Confira algumas delas:
O impeachment foi anulado?
Não. Em sua decisão, Maranhão derrubou apenas as sessões do plenário da Câmara realizadas entre os dias 15 e 17 de abril, que incluíram a votação pela admissibilidade do processo de impeachment. Na ocasião, o governo perdeu por 367 votos a 137. Tudo o que ocorreu antes, inclusive os trabalhos da comissão especial, está mantido. Maranhão também pediu que o Senado reenvie o processo à Câmara para organizar uma nova votação a partir do prazo de cinco sessões.
O que o Senado pretende fazer? A votação desta quarta-feira será mantida?
A princípio, sim. O presidente do Senado, Renan Calheiros (PMDB-AL), pretende ignorar a decisão.
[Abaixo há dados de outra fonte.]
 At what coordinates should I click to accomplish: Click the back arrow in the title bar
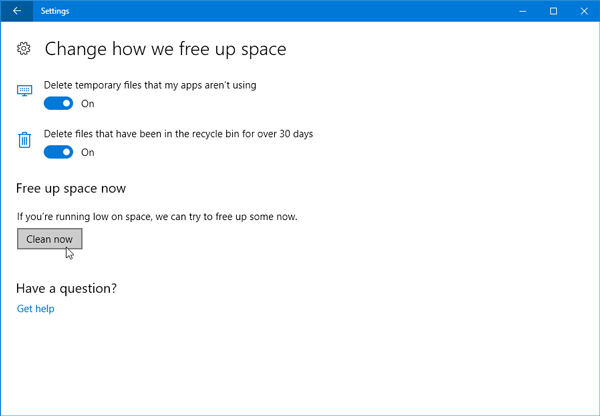[16, 11]
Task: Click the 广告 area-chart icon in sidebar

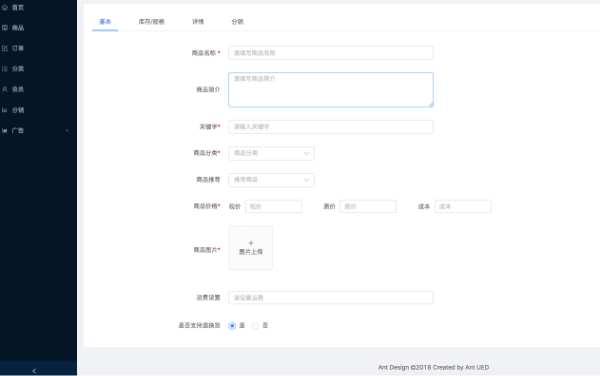Action: [x=5, y=130]
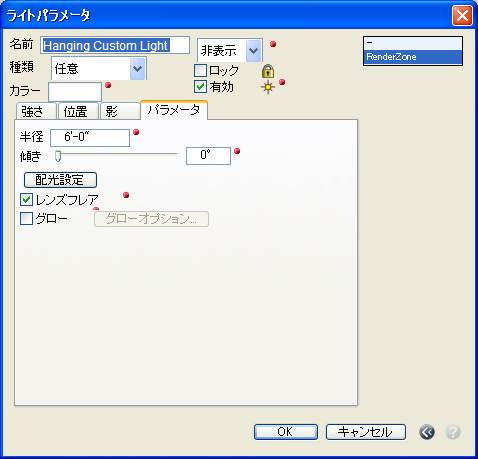Image resolution: width=478 pixels, height=459 pixels.
Task: Click the white カラー color swatch
Action: click(75, 92)
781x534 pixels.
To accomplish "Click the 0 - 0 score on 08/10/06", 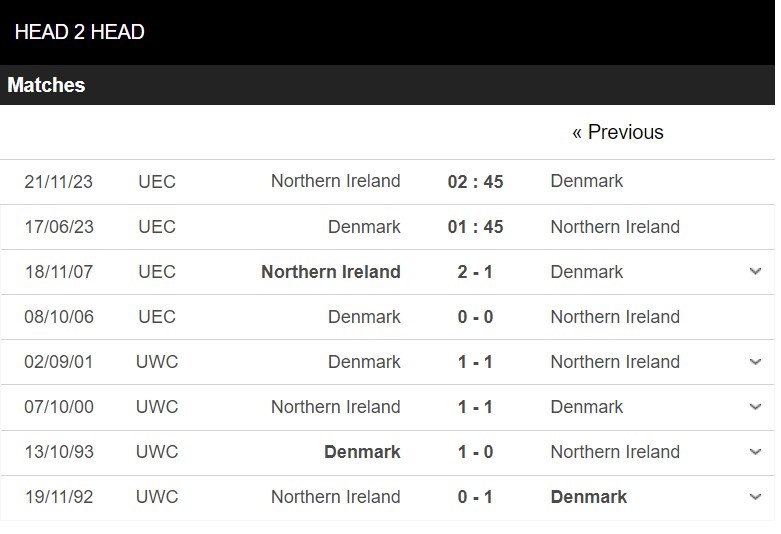I will 475,317.
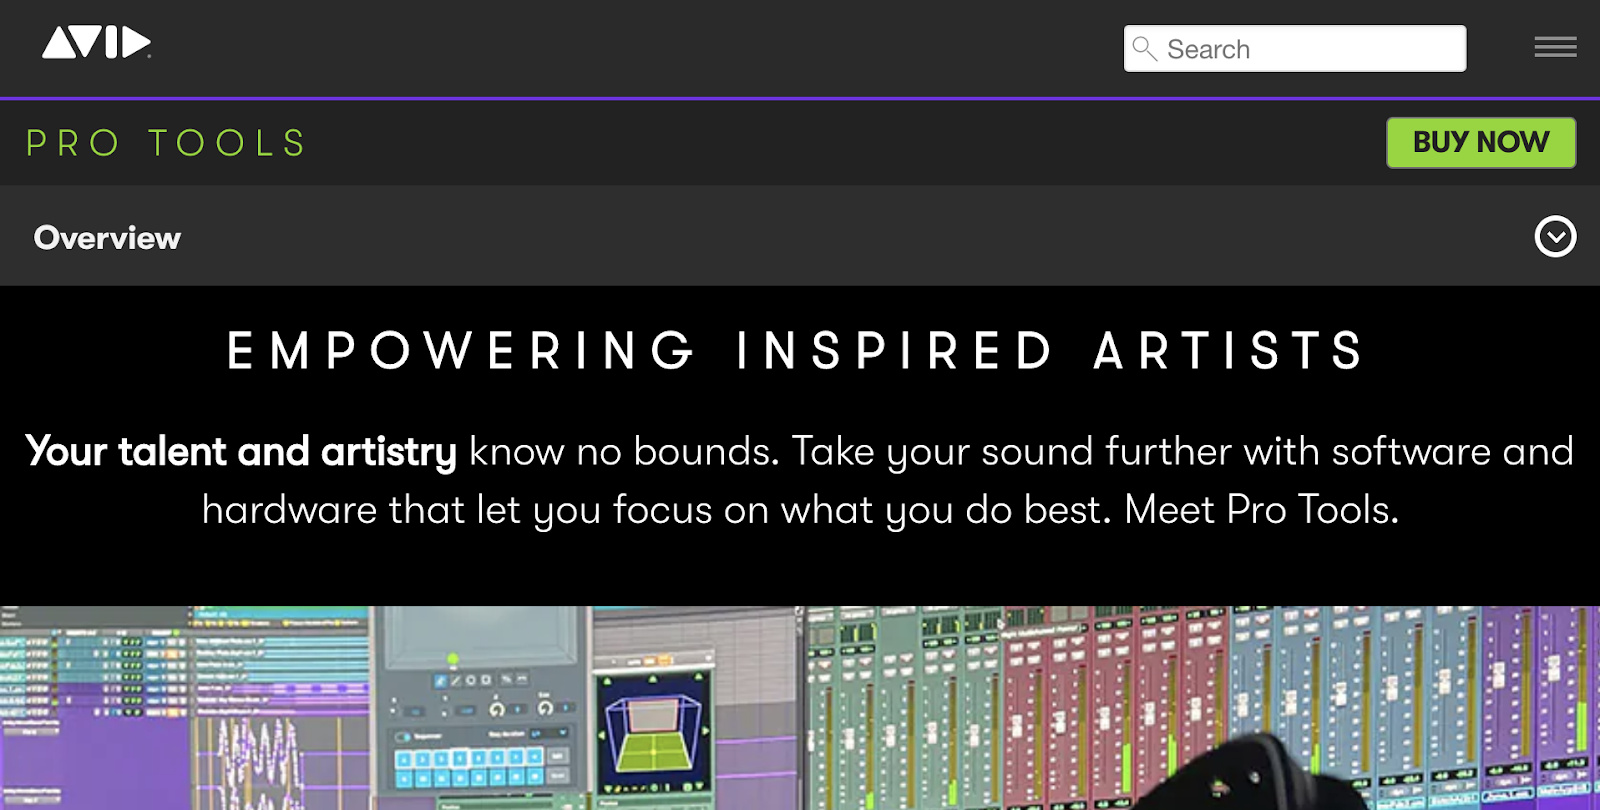
Task: Click the Avid logo
Action: pyautogui.click(x=98, y=42)
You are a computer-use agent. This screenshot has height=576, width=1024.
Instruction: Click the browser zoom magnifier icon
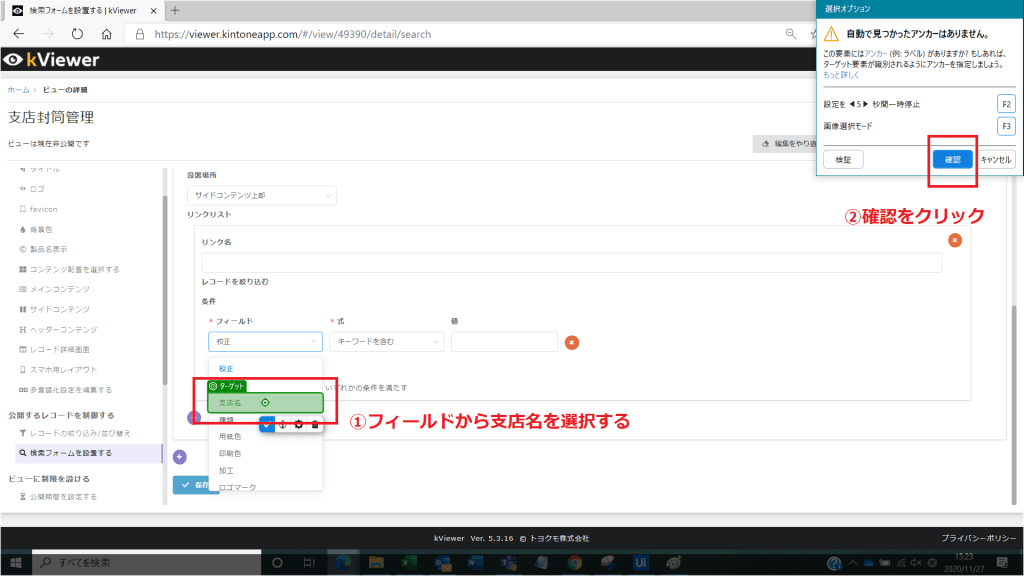791,34
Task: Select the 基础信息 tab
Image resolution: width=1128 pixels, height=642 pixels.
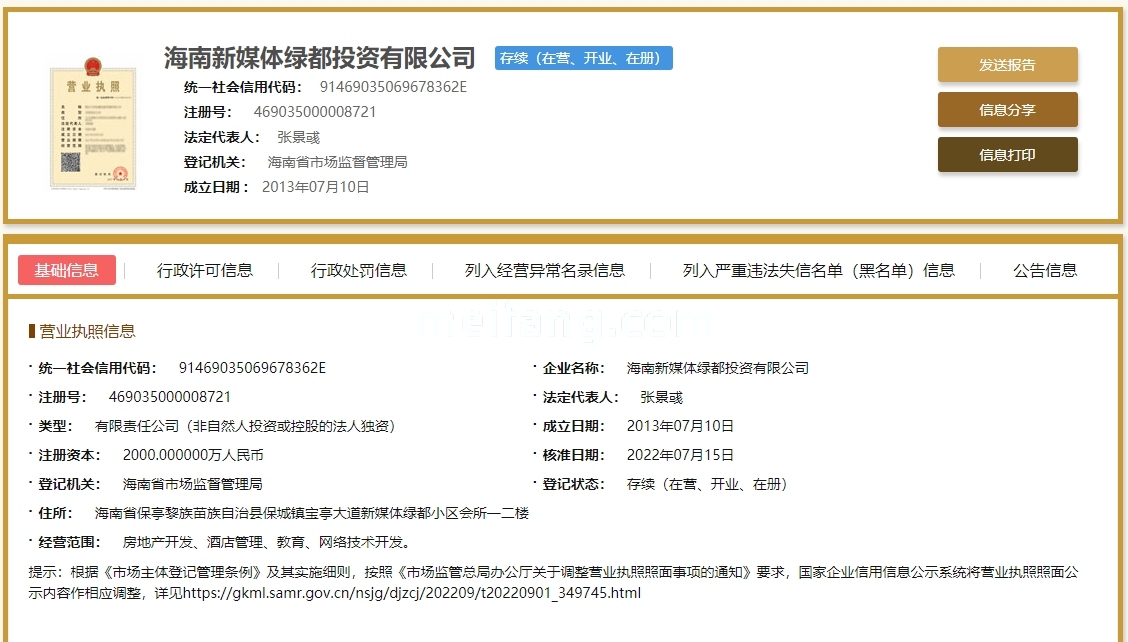Action: pyautogui.click(x=66, y=270)
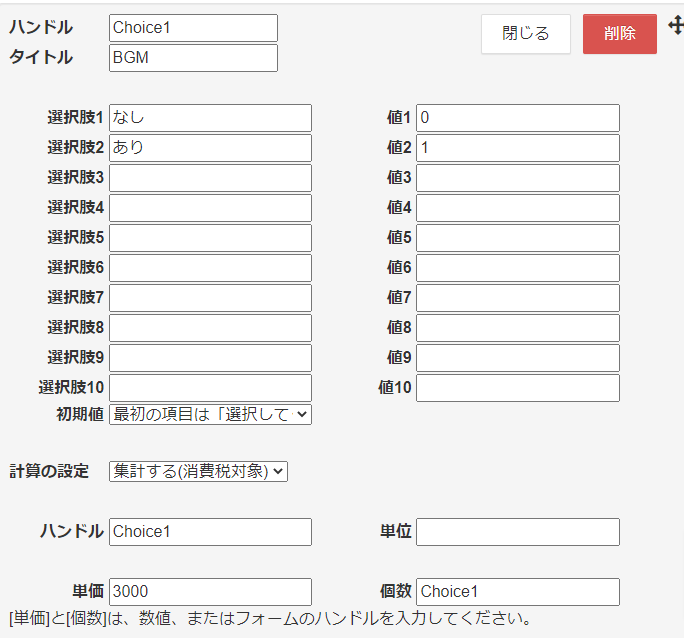
Task: Click the lower ハンドル field in calculation section
Action: coord(210,532)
Ele chamou a anulação de "brincadeira com a democracia". A tramitação do processo – que chegou ao Senado em 18 de abril – continua seguindo normalmente, como se a decisão de Maranhão nunca tivesse sido tomada. A leitura em plenário do parecer do relator da comissão do impeachment, Antonio Anastasia, prevista para esta segunda-feira, está mantida. Ela vai marcar o início da contagem de 48 horas para que o plenário vote o documento, que pode resultar no afastamento temporário de Dilma.
O passo a passo do impeachment
03:07
Como o presidente do Senado detém mais poderes que seu equivalente na Câmara para determinar o ritmo de tramitação, a pergunta é se até quarta-feira Renan vai mudar de posição e frear o andamento dos trabalhos.
O que está por trás da decisão?
Maranhão é um aliado do presidente afastado da Câmara Eduardo Cunha (PMDB-RJ), mas não compartilha da opinião do seu antecessor sobre Dilma. No dia 17 de abril, ele votou contra o impeachment após atender um apelo do governador do seu Estado, Flávio Dino (PCdoB), de quem também é aliado.
Após Maranhão ser alçado ao cargo de presidente, com o afastamento de Cunha, surgiram especulações se ele usaria seu poder para atender um recurso apresentando pela Advocacia-Geral da União (AGU), que pedia a anulação do processo.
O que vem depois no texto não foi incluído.